I suoi successori sono andati oltre: "La prima volta che ho visto **Girls** di Lena Dunham, qualcosa in me è esploso, ed ero così esaltata di aver visto le mie sensibilità su cosa potesse essere la creatività femminile", ricorda Murphy. "**Girls** è stata, per me, la prima volta che la selvatichezza, il disordine, i corpi e i cervelli reali e la commedia sono stati messi sullo schermo". Dalla prima scena di sesso emotivamente distante di Dunham in poi, i corpi e il sesso nella serie sono senza glamour, senza stilizzazione e senza scuse.

Come **Girls**, **I May Destroy You** di Michaela Coel ha illustrato il tipo di agenzia femminile tanto agognata in TV che ha infiammato le chat di gruppo, insieme a **Fleabag** e **Killing Eve** di Phoebe Waller-Bridge. Nel frattempo, il successo di storie incentrate sulle donne in **Grey's Anatomy** di Shonda Rhimes e poi, con ardore, nella sua serie successiva **Bridgerton** – tra le serie più viste di sempre su Netflix – hanno fatto valere l'argomento per maggiori investimenti commerciali nella prospettiva femminile. È un testimone raccolto in modo intrigante da **Heated Rivalry**, il dramma piccante sul hockey su ghiaccio gay di quest'anno, che ha inquadrato l'intimità a fuoco lento in un modo che ha guadagnato un enorme seguito di fan femminili. Le donne eterosessuali si sono ritrovate a godersi il sesso e i corpi nudi simili ad Adoni mentre celebravano la profondità emotiva dello show e i suoi protagonisti maschili che vivono amore e sesso alla pari.

Questi successi mainstream servono a dimostrare che "le donne possono portare soldi all'industria; stanno dicendo agli studi che possiamo avere budget e ambizioni più grandi", dice Brey. "Voglio vedere i soldi andare a personaggi femminili dove gli uomini non li stanno guardando. Le opere più sovversive sono quelle che non devono porsi la domanda se lui mi ama o no. Mostrare donne che parlano tra loro di qualsiasi cosa tranne che di uomini". In effetti, Murphy sostiene che un'altra relazione – l'amicizia femminile – potrebbe essere la più importante in questa era ascendente per lo sguardo femminile. "Abbiamo così tanti film con cast quasi interamente maschili, amicizie maschili e storie maschili, ma ancora non ne abbiamo molti che ritraggano autenticamente quella connessione femminile. Di conseguenza, per molto tempo, le persone non hanno davvero compreso la sua potenza o quanto profonda possa essere una storia d'amore".
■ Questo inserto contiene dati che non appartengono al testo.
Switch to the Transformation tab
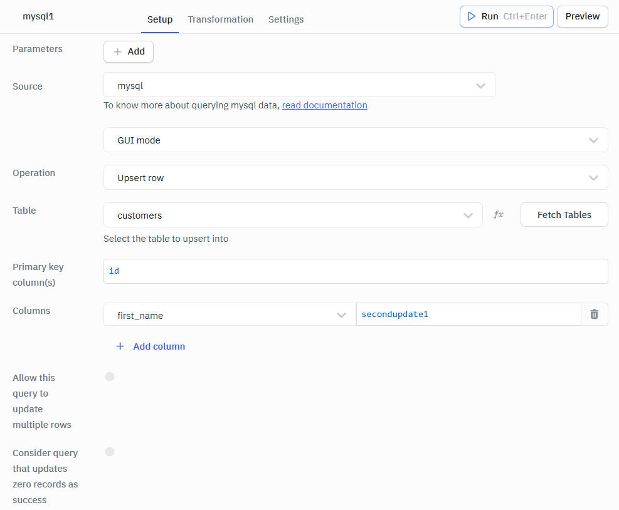Viewport: 619px width, 510px height. pos(220,19)
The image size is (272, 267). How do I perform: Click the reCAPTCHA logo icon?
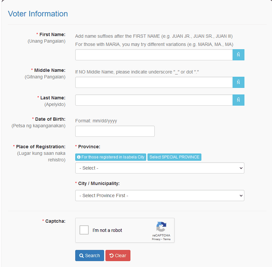161,227
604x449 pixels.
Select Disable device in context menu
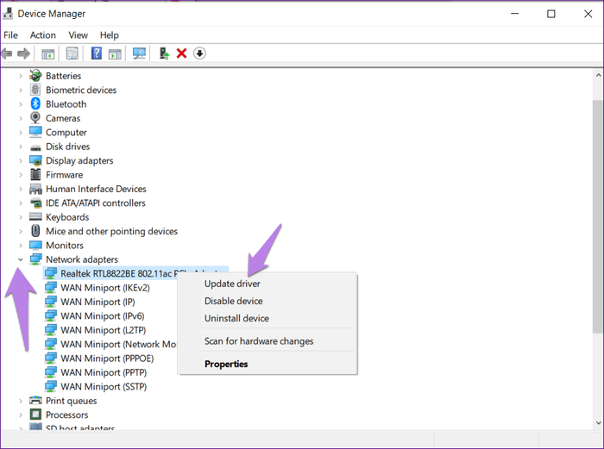click(x=233, y=301)

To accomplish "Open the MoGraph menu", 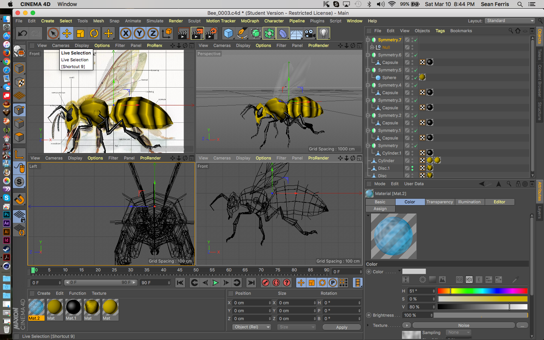I will pos(250,21).
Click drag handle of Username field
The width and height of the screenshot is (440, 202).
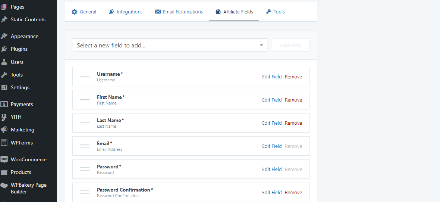point(85,77)
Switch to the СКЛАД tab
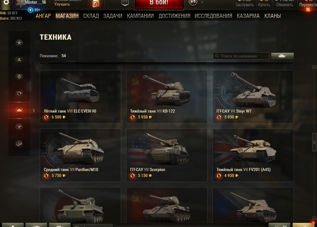Screen dimensions: 317x227 tap(91, 16)
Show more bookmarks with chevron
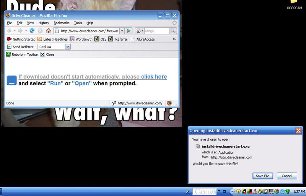The image size is (306, 196). tap(174, 39)
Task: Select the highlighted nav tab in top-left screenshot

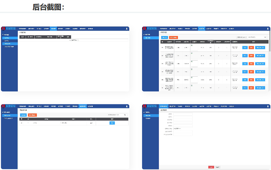Action: click(54, 29)
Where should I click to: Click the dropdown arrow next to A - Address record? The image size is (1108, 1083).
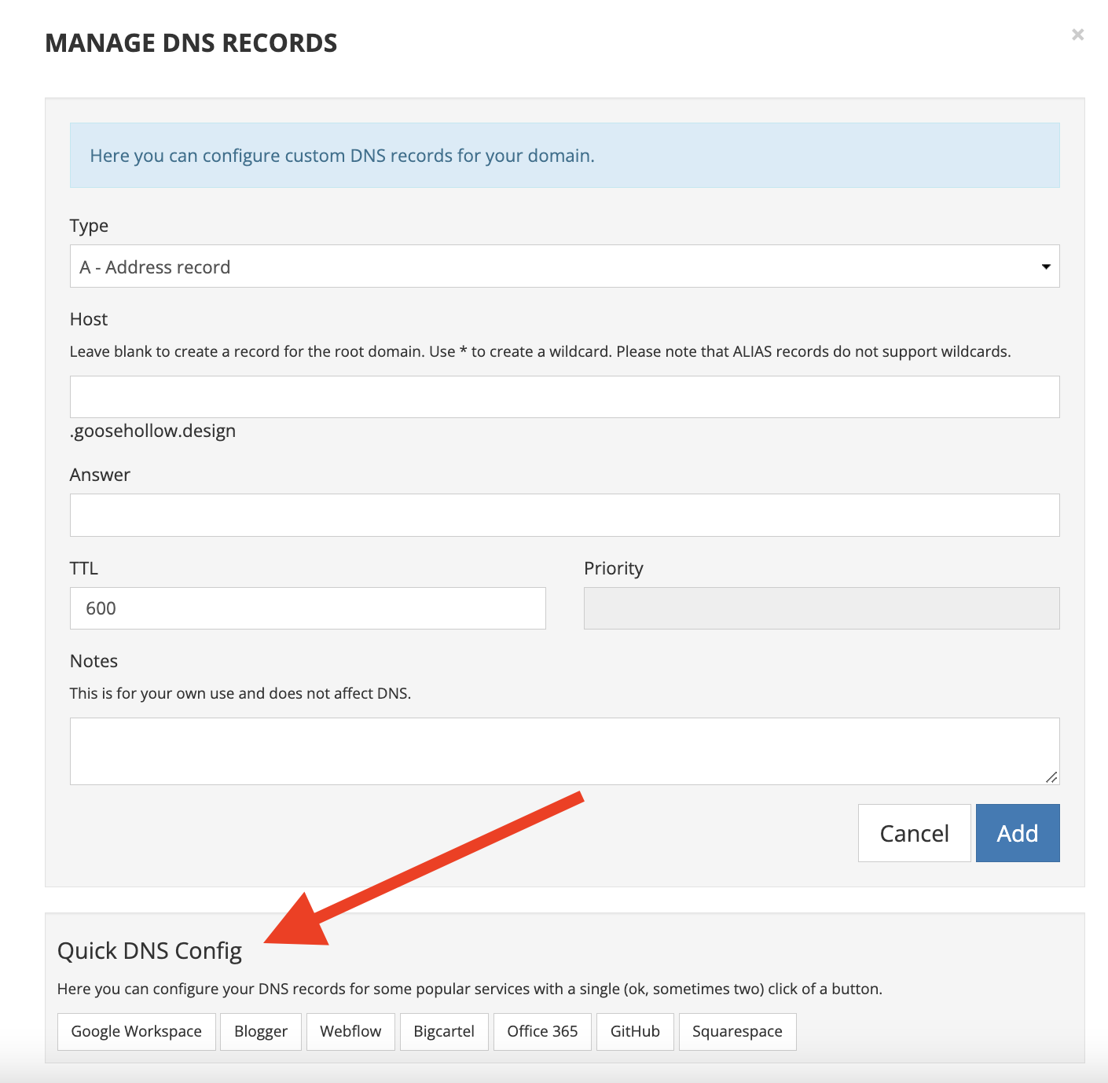(x=1045, y=266)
Brey traccia la prevalenza dello sguardo femminile nella cultura pop insieme ad altri movimenti sociali: "Quello che è successo è simile al femminismo – stiamo attraversando delle ondate. Penso che dopo il #MeToo, molte persone in posizioni di potere abbiano pensato: 'Proviamoci di nuovo'. L'industria va dove pensa di poter fare soldi".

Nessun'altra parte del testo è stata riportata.